Culinary arts teacher Chad Estep enthusiastically stated that “This is the future of education! Connecting our students with all the steps of food production sets them apart from other graduates.” He continued, “We are deeply honored to receive this award and hope that this curriculum spreads beyond Career Center campus.”
Long-time teacher of the Career Center’s popular Alternative Energy course and co-founder of this innovative curriculum design initiative, Kai Ehnes stated that “the course curriculum that we are co-creating here can be replicated anywhere, at any school and most importantly it prepares students for the economy of the future: a bio-based economy.”
“Telling a new story of the plate is simply about reconnecting with natural cycles that make life possible on our little blue miracle planet” said J. Eric Mathis, co-director of the organization spearheading this Curriculum Design initiative. “It’s about understanding that waste is a resource when you consider the larger web of life. Connecting waste-to-soil and soil-to-food.”
“I am excited that environmental science may very well become the norm of the future if this initiative is successful.” Environmental science teacher Andrea Knudsen continued, “To live in a world where food production and perhaps all production processes are commonly understood is a future full of hope and most importantly filled with connections between people and the natural environment that supports all life.”
The Story of the Plate theme helps not only students but the entire community to both understand, and more importantly experience, one of the most important cycles of a bio-based economy: the food cycle.
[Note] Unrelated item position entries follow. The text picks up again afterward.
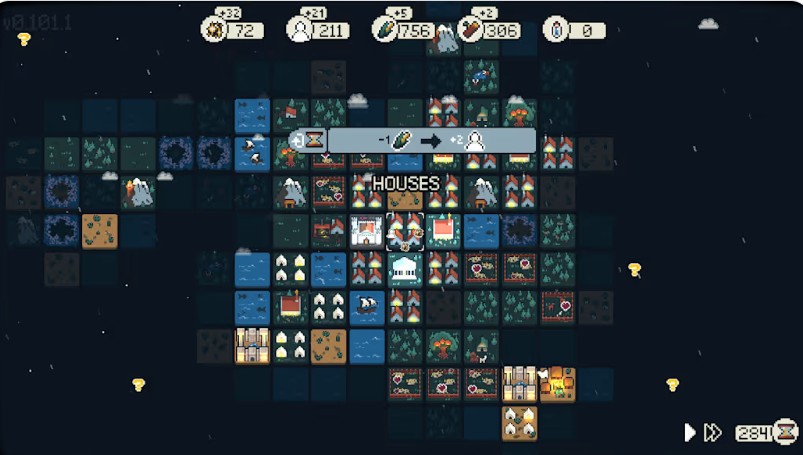Viewport: 803px width, 455px height.
Task: Click the corn food resource icon
Action: coord(385,29)
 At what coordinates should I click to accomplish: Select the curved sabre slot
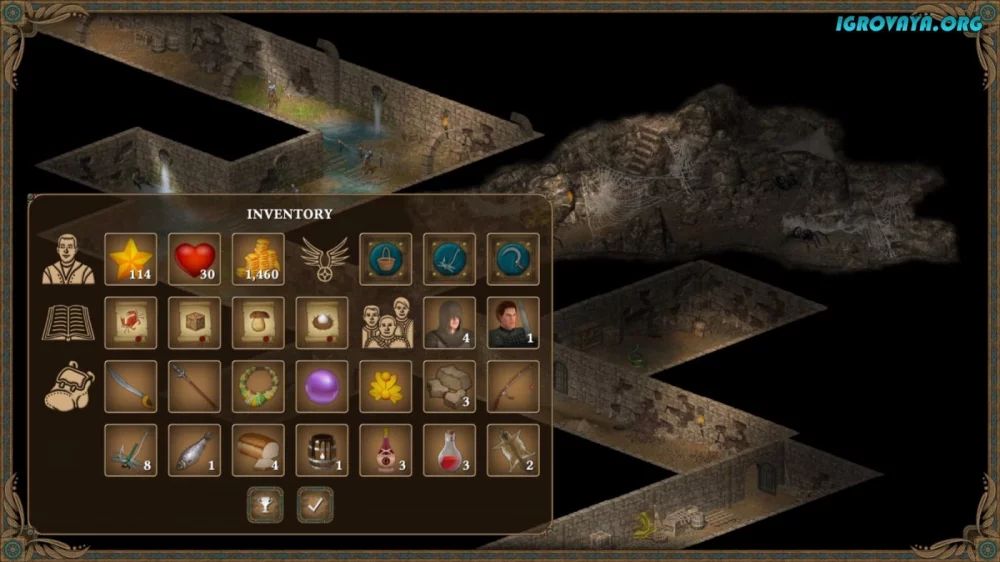coord(130,386)
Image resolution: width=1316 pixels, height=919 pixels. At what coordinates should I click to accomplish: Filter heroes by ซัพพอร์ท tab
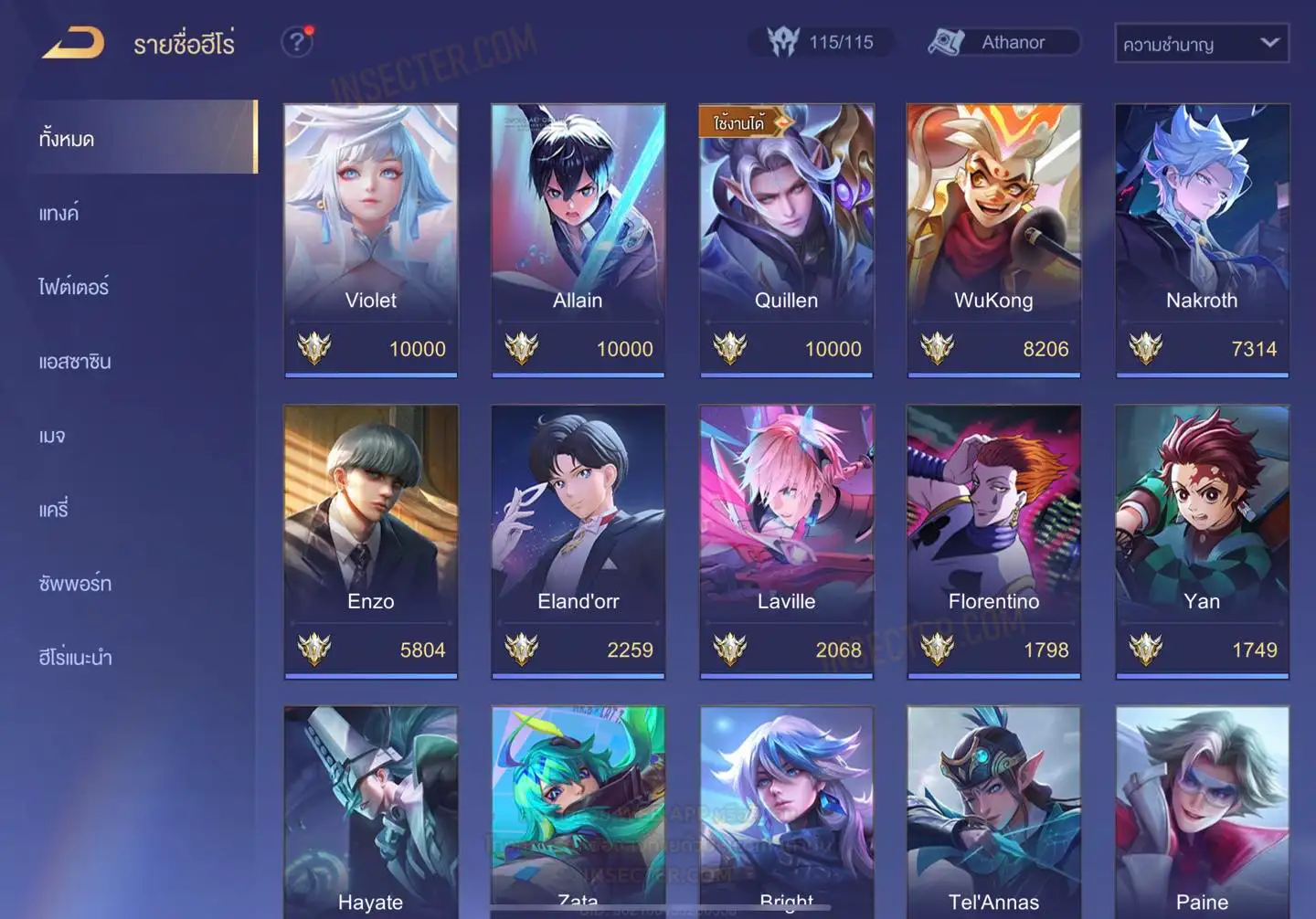[x=75, y=584]
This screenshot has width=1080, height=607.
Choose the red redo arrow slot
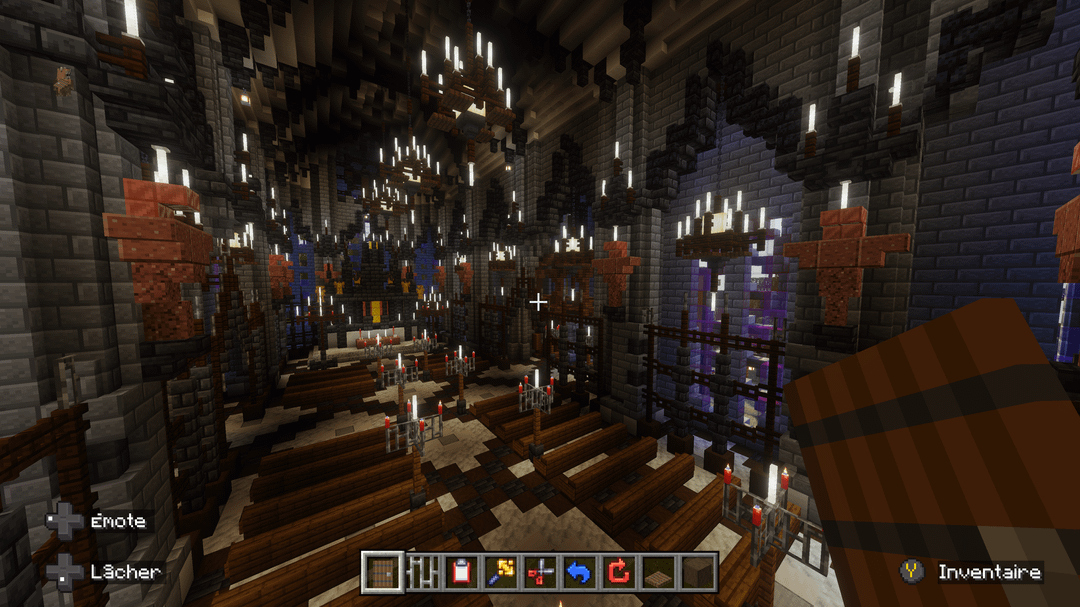tap(619, 572)
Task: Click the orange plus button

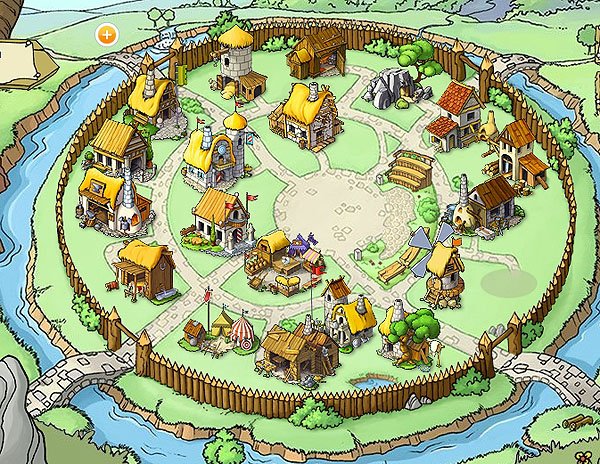Action: (106, 33)
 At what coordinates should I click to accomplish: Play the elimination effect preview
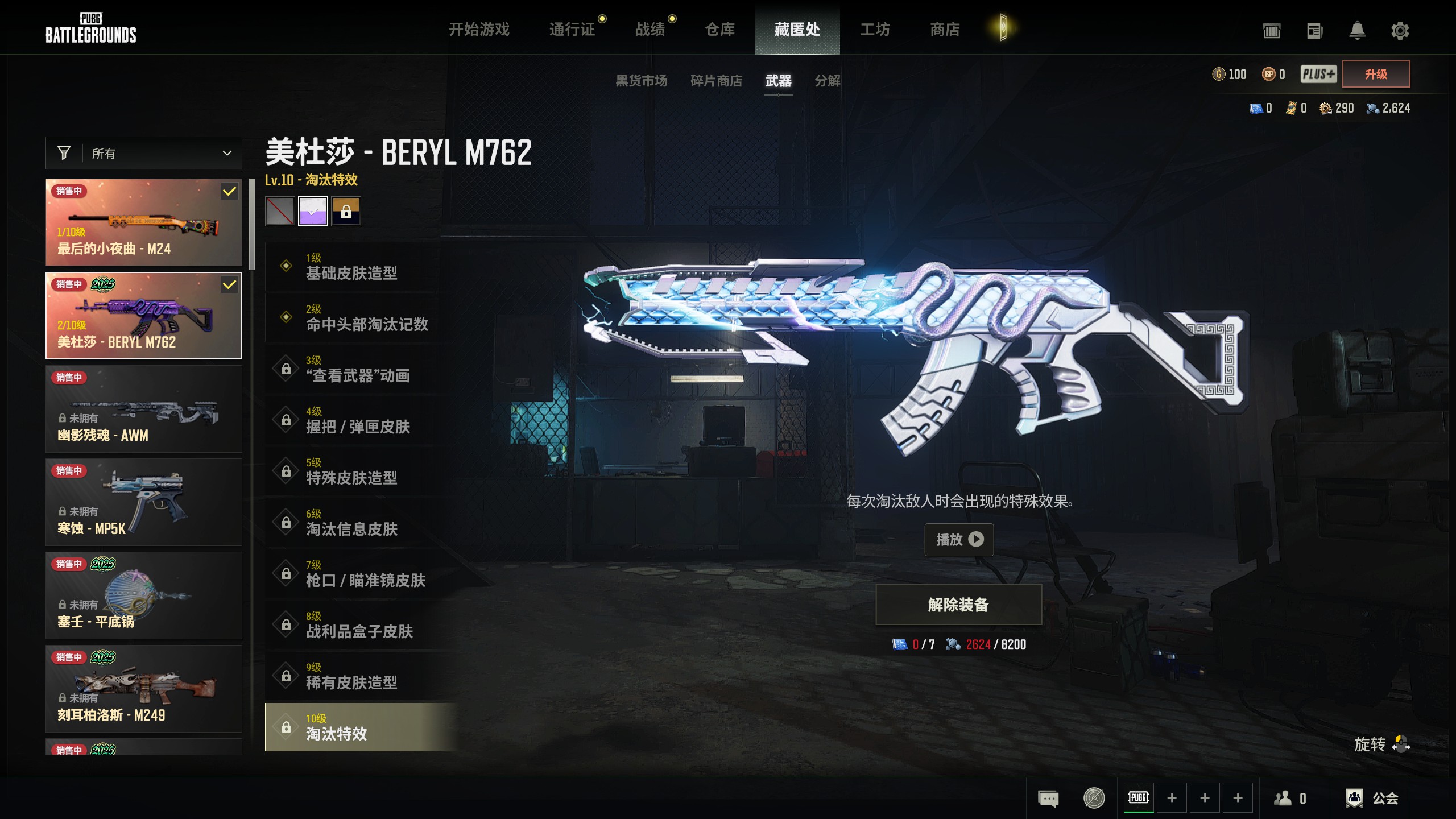959,539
Beginning on Oct. 20, students, community members, volunteers from local businesses and many others began planting food at Miracle Grounds Farm at Crossnore Children’s Home as well as many other partner gardens across the city including Betty and John Holmes Food Bank Garden, Anthony’s Plot and Golar Community Garden.
“It’s all about connecting the future with the present and our future is our youth,” stated Kyle Luth, an environmental educator with Minglewood Farm and Nature Preserve, who is helping to develop the new curriculum, along with Gardening Angels (a youth gardening club at Ken Carlson’s Boys and Girls Club) and Career Center’s curriculum design initiative. Luth went on to say that “there appears to be, both in older and younger generations, a disconnect, where many fail to recognize the natural processes that produce the foods we require for happy, healthy lives. It’s our hope that, through this new curriculum design initiative, we can begin to tell a new Story of the Plate and hopefully rebuild these connections from the Soil up!”
“We are proud to be supporting this transformative curriculum design initiative that may not only change the way we do teaching but may very well change the way we do everything we do!” Emphasizing the importance of this curriculum design initiative for the county as a whole, assistant principle Hayes continued, “it’s simple, we are preparing our students and community as a whole for the economy of the future.”
Enthusiastically, Miracle Grounds Farm Director Adam Keener said, “All are welcome to join in! Urban Farming is a Divine path toward creating healthier and more relational communities.”
Keener ended with a contemplative quote by E.M. Tiffany, “I believe in the future of agriculture with a faith born not of words but of deeds.”